The results of this study indicate that resistin levels are increased in infertile patients with leukocytospermia and with varicocele and are correlated with impaired sperm quality, LPO, and semen redox imbalance. It should be interesting to test if antioxidant supplementation, in the presence of different pathologies, is able to influence the resistin level in the male reproductive system.

Data Availability

The data are reported in the paper.

Conflicts of Interest

The authors declare that there is no conflict of interest that could be perceived as prejudicing the impartiality of the reported research.

Authors’ Contributions

All the authors gave substantial contributions to the research design, drafting of the paper, or revising it critically and approved the submitted version.
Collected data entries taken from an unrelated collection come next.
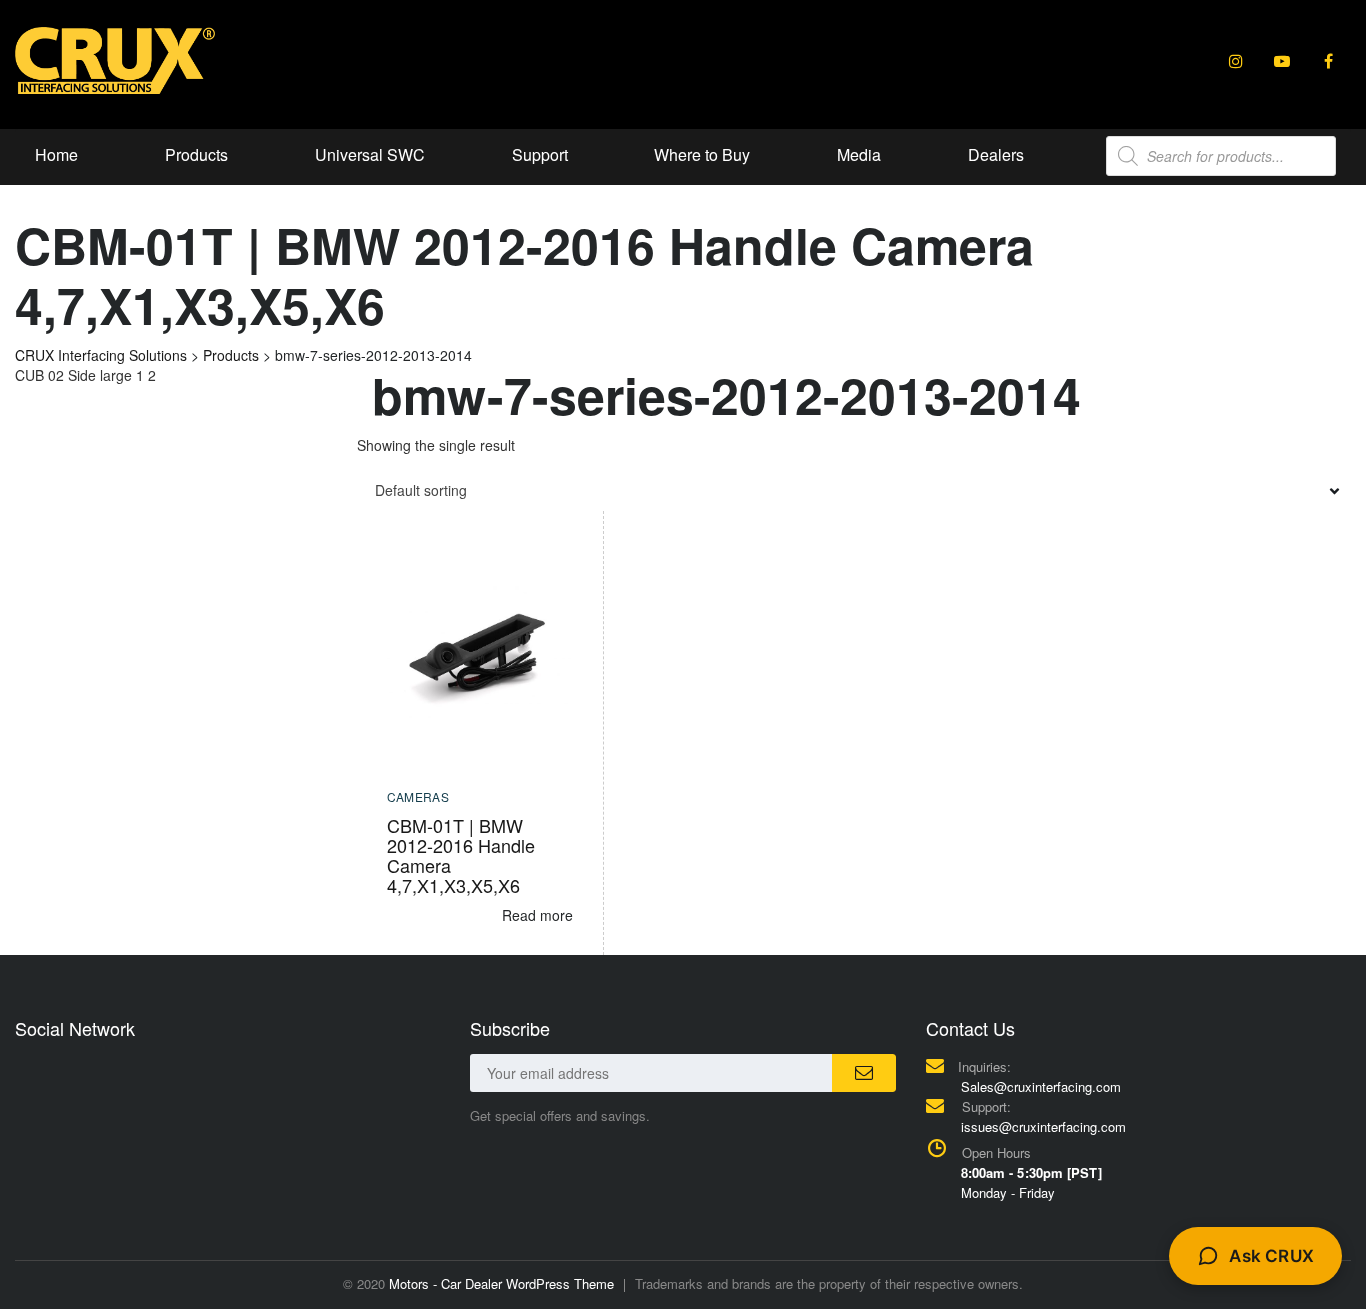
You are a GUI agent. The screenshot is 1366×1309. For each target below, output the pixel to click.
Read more (537, 915)
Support (540, 154)
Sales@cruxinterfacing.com (1041, 1086)
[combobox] (854, 490)
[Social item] (1236, 61)
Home (56, 154)
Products (196, 154)
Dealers (996, 154)
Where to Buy (702, 154)
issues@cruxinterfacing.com (1043, 1126)
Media (859, 154)
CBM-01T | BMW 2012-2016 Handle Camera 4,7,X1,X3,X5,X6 (461, 855)
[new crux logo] (115, 59)
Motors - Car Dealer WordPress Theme (501, 1283)
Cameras (418, 796)
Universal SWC (370, 154)
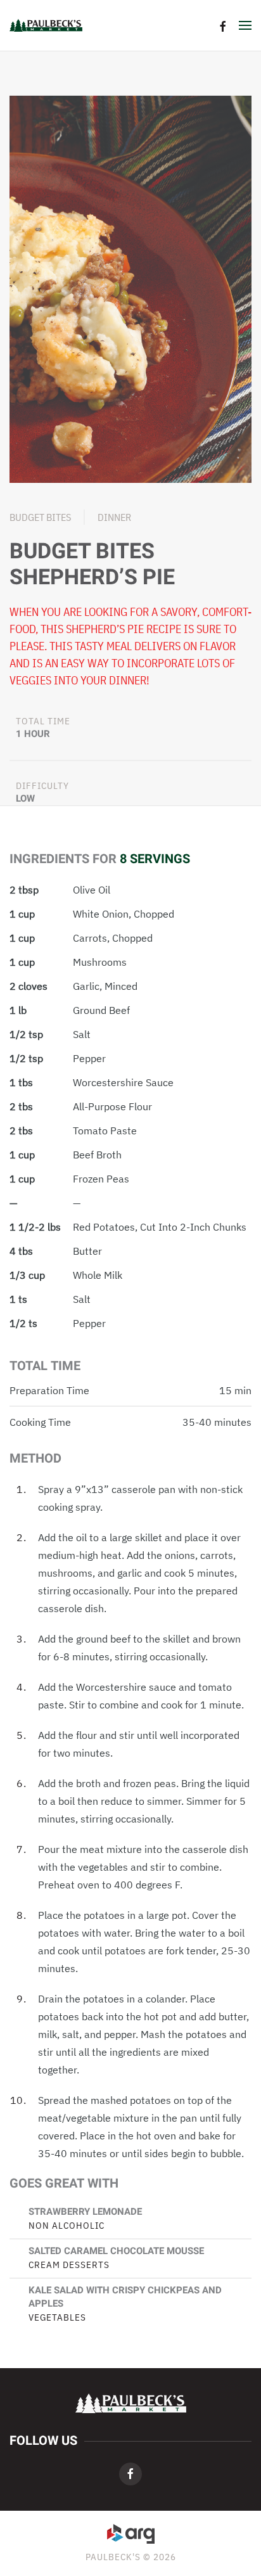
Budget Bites (40, 517)
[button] (245, 25)
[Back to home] (46, 25)
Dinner (114, 517)
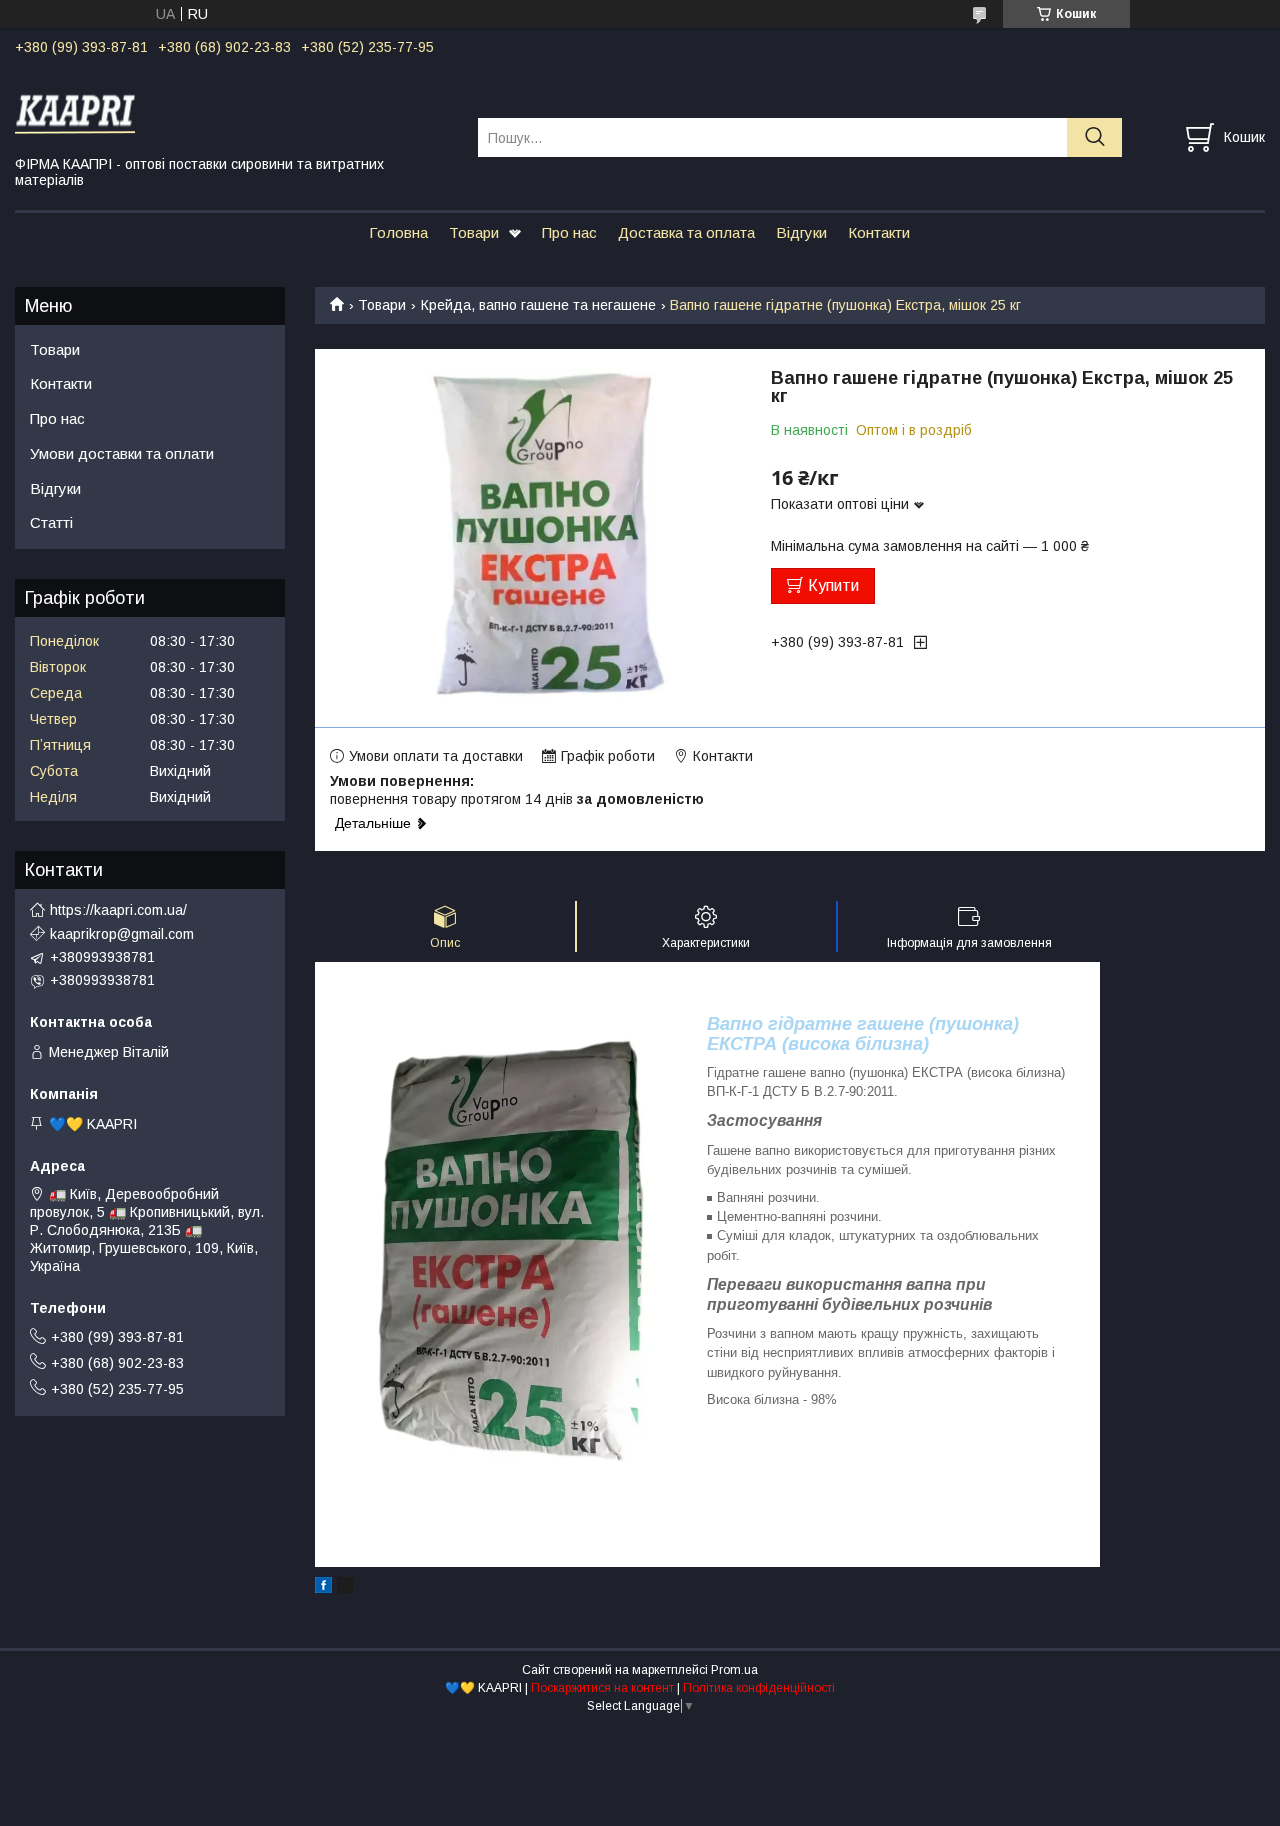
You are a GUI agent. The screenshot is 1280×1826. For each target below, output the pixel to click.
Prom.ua (734, 1670)
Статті (51, 522)
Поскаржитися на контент (602, 1688)
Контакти (879, 232)
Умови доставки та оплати (122, 453)
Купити (833, 585)
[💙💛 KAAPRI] (234, 111)
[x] (345, 1588)
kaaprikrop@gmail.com (122, 934)
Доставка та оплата (686, 232)
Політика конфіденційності (759, 1688)
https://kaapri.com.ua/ (118, 910)
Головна (398, 232)
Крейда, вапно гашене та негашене (538, 305)
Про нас (569, 232)
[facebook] (323, 1588)
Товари (474, 232)
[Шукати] (1094, 137)
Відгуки (801, 232)
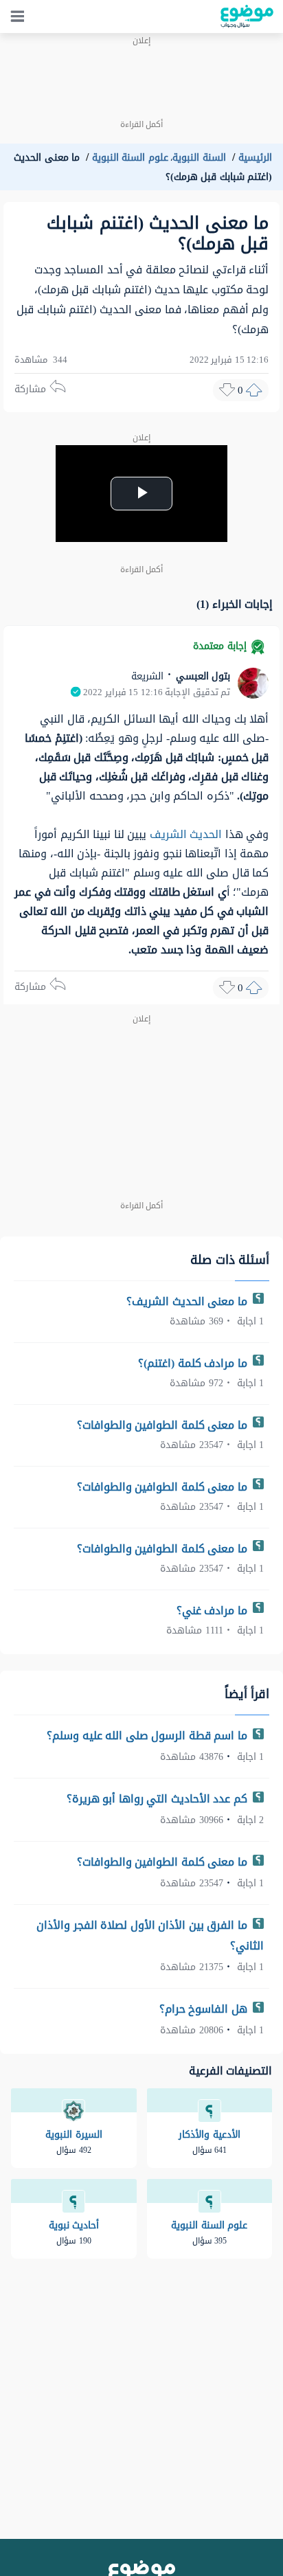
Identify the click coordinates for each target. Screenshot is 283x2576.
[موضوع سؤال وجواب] (246, 16)
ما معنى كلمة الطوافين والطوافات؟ (164, 1425)
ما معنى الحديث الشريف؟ (188, 1301)
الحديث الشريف (186, 834)
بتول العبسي (201, 676)
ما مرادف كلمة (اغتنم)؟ (194, 1363)
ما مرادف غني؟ (214, 1610)
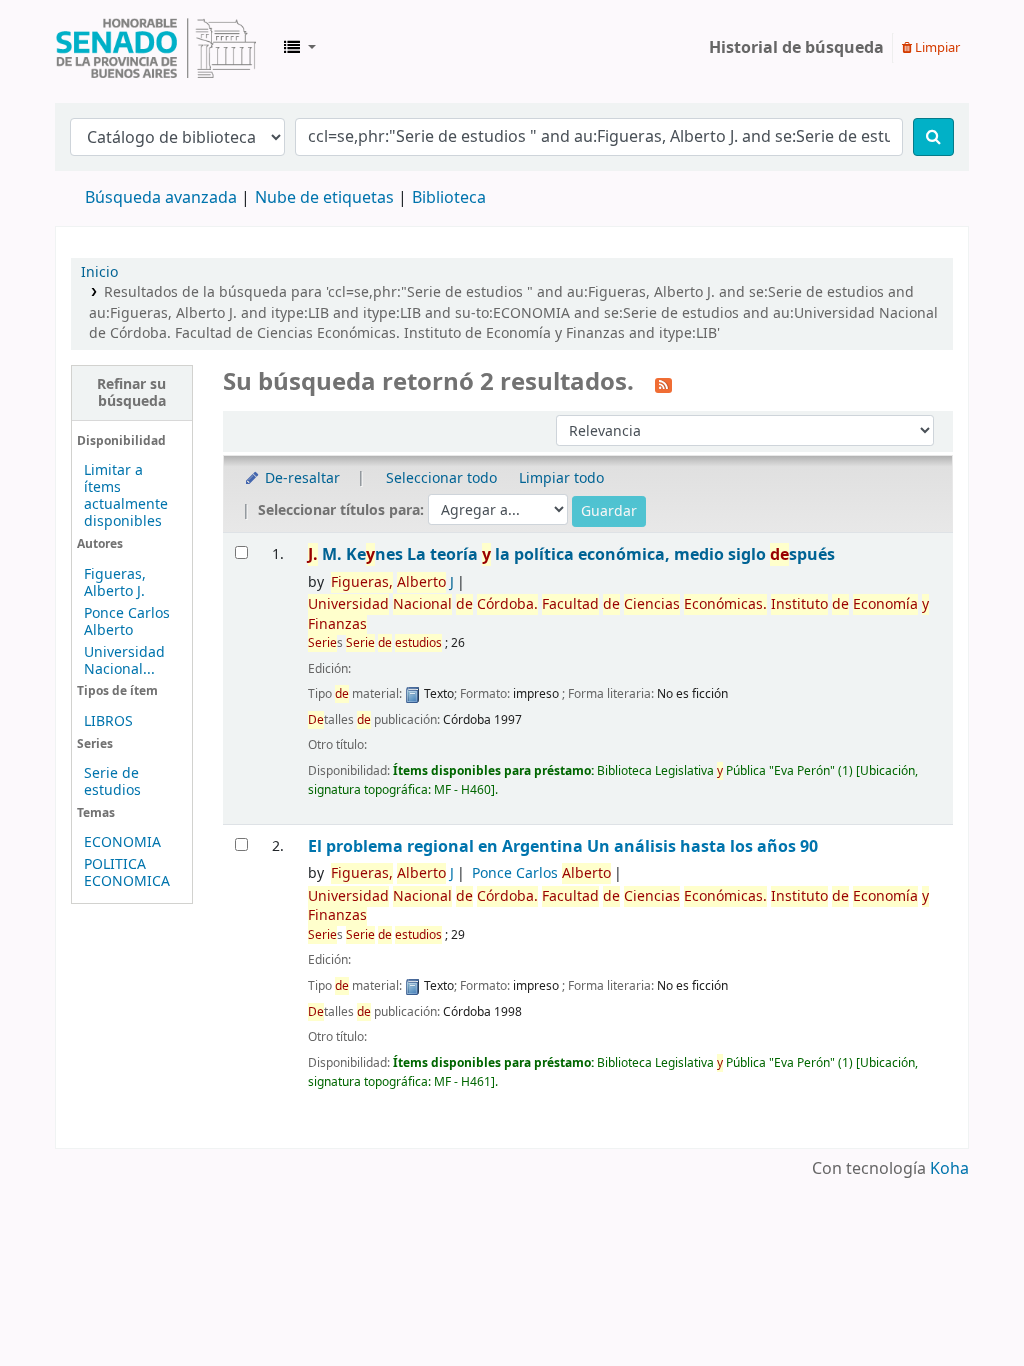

Elena Moretti, in particular, did the following: research design, paper writing, data interpretation, and semen analysis. Lucia Micheli, in particular, did the following: determination of GSH, GSSG, and catalase and data interpretation. Daria Noto, in particular, did the following: semen analysis, determination of sperm apoptosis and necrosis, and determination of resistin. Andrea Menchiari, in particular, did the following: statistical analysis. Daniela Cerretani, in particular, did the following: research design, determination of MDA, and paper writing.